ACEHSTANDAR.COM  - Presiden Joko Widodo (Jokowi) telah melantik Letjen Ganip Warsito sebagai Kepala Badan Penanggulangan Bencana (BNPB) pada Selasa 25 Mei 2021, menggantikan posisi Doni Monardo.

Banyak isu beredar di publik tentang pencopotan Doni yang mengejutkan ini.

Namun, menurut pengamat kebijakan publik Universitas Trisakti Trubus Rahadiansyah, kasus dugaan korupsi alat kesehatan Covid-19 adalah alasan utama di balik pencopotan Doni Monardo.

"Kelihatannya faktor itu. Istana sangat alergi kalau ada anak buahnya yang, meskipun belum bisa dibuktikan secara hukum, tapi enggak mau di publik ada pengaruh," tutur Trubus, seperti dikutip dari  CNNIndonesia, Selasa, (25/5/2021).

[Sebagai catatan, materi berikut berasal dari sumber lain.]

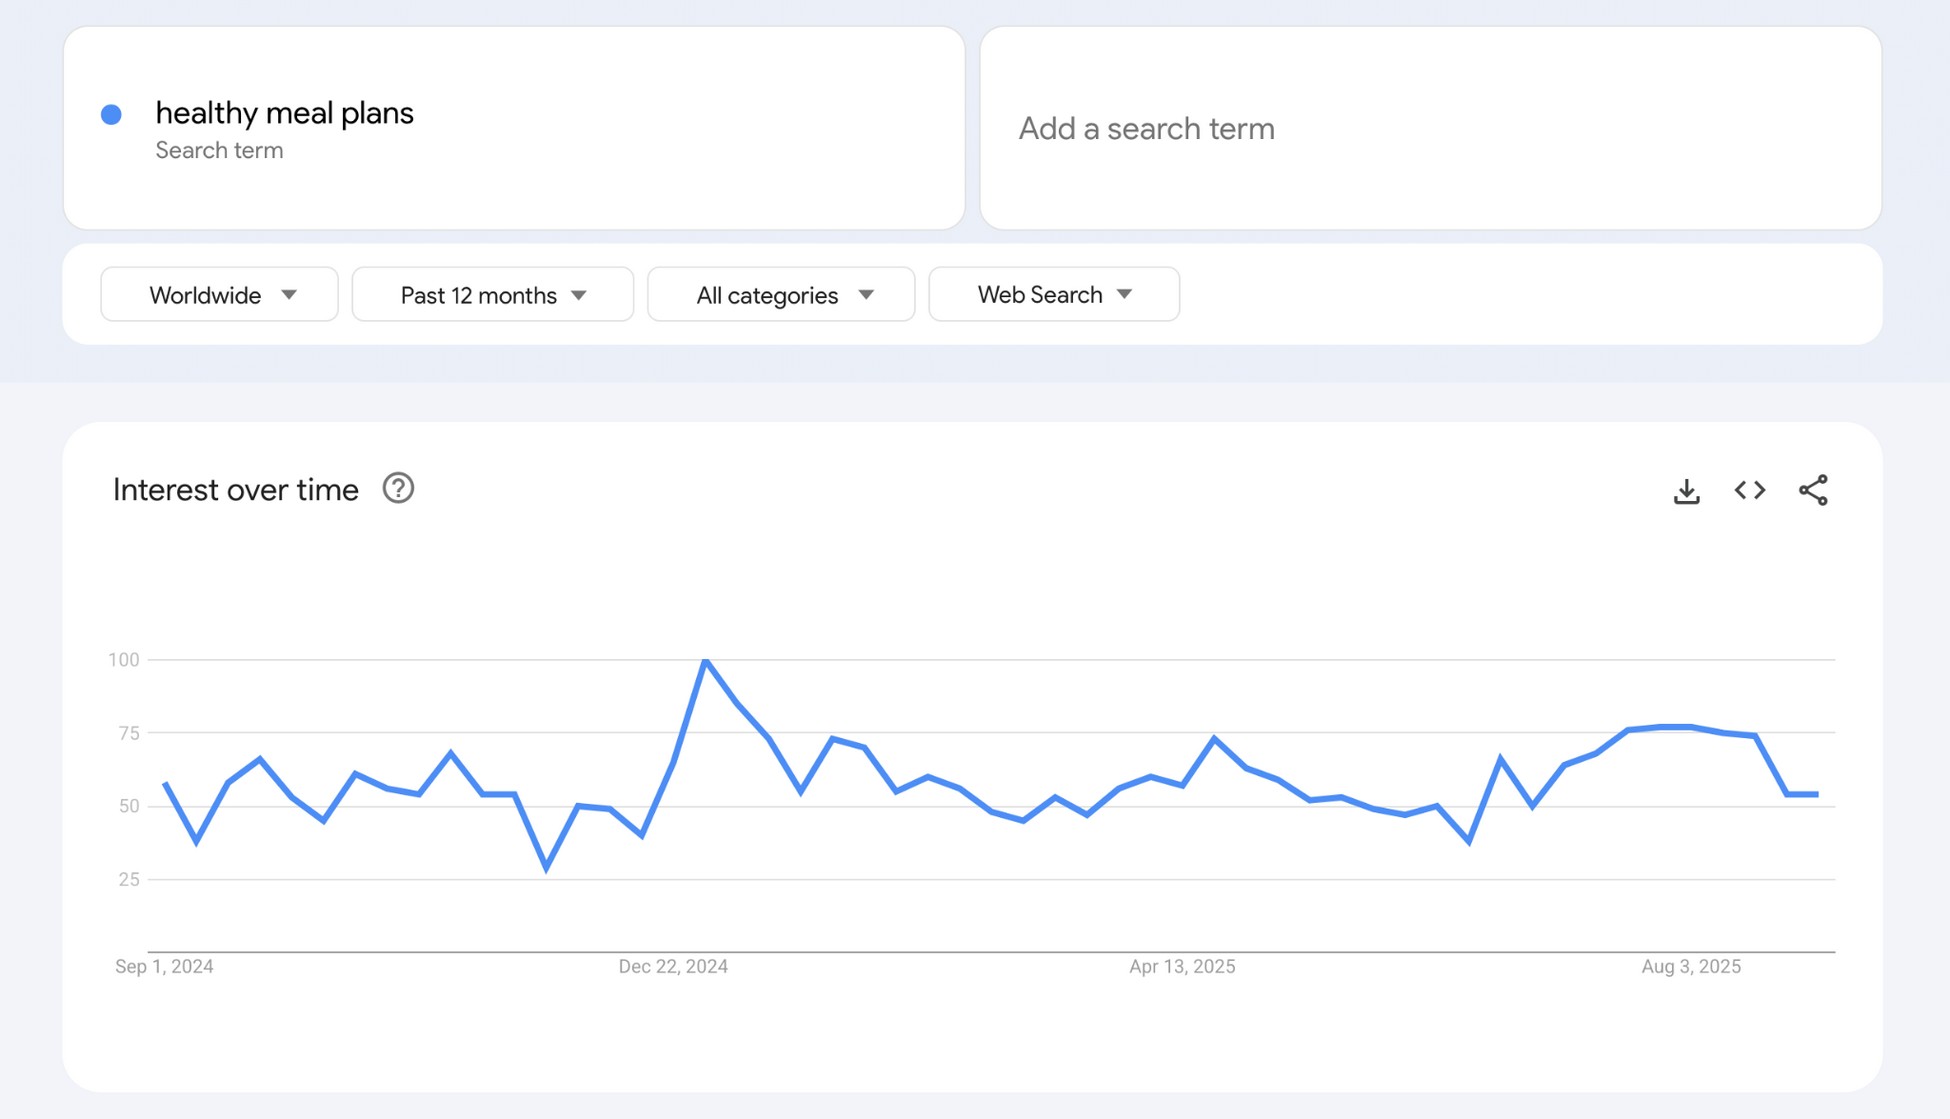
Task: Click the Sep 1, 2024 axis label
Action: point(163,966)
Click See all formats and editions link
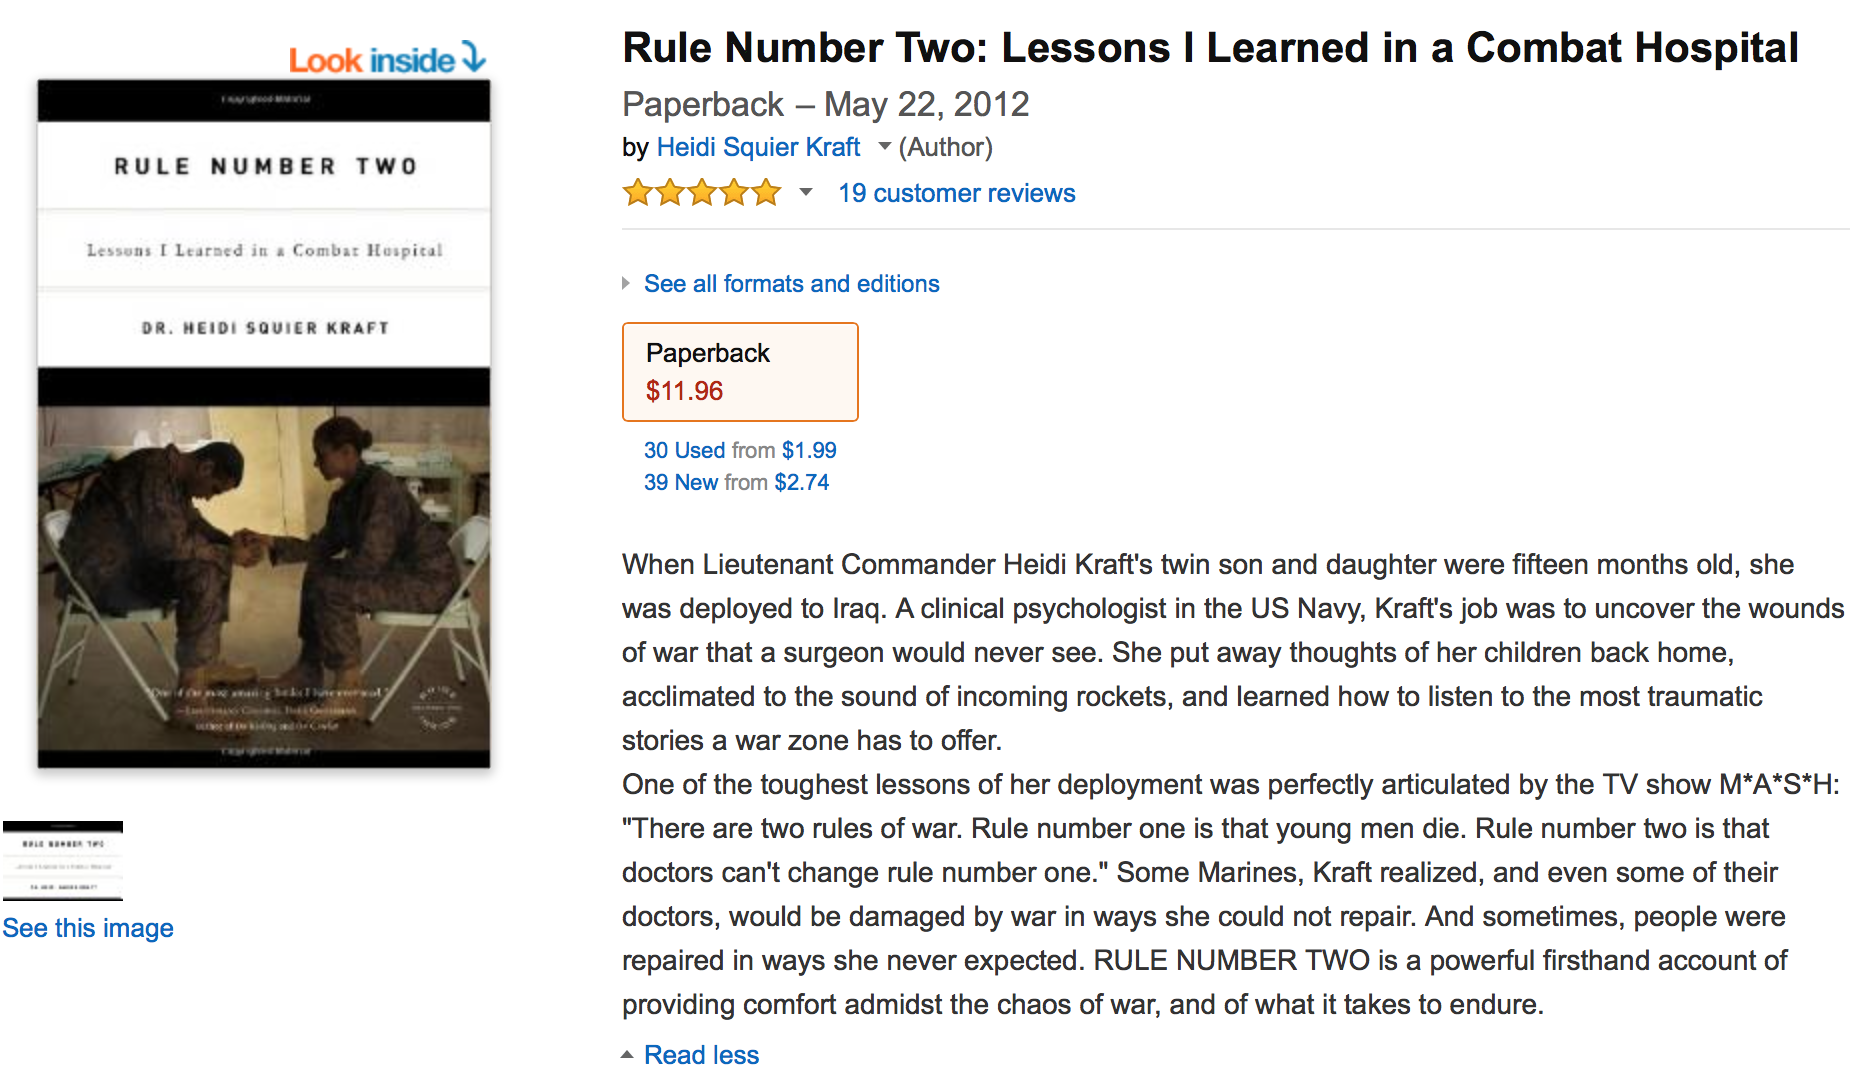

Ia juga menilai ada kejanggalan dalam proses pencopotan Doni. Lagipula, saat ini pergantian Kepala BNPB belum diperlukan, karena harusnya negara mempersiapkan diri menghadapi gelombang kedua Covid-19 yang bakal lebih parah.

Adapun pemberhentian Doni Monardo karena alasan masa pensiun, Trubus menilai hal itu sangat janggal. 

Menurutnya, Undang-undang Nomor 24 Tahun 2007 tentang Penanggulangan Bencana dan Perpres Nomor 8 Tahun 2008 tentang BNPB tak membatasi masa bakti Kepala BNPB.

"Kalau kebijakan presiden seperti itu kesannya ada kepentingan politik, bukan persoalan penanganan covid, ada pertimbangan politik di situ," ungkapnya.

RS kembalikan ratusan ribu reagen tes Covid-19

Sebelumnya, nama Doni Monardo terseret dalam kasus dugaan korupsi pengadaan alat tes Covid-19.

Kasus itu terkuak ke publik usai laporan Majalah Tempo bersama Klub Jurnalis Investigasi dan Indonesia Corruption Watch (ICW).

Dalam laporan itu, puluhan rumah sakit disebut mengembalikan ratusan ribu reagen tes Covid-19 karena kedaluwarsa. 

ICW pun menduga kerugian negara akibat kejadian itu sekitar Rp 170 miliar.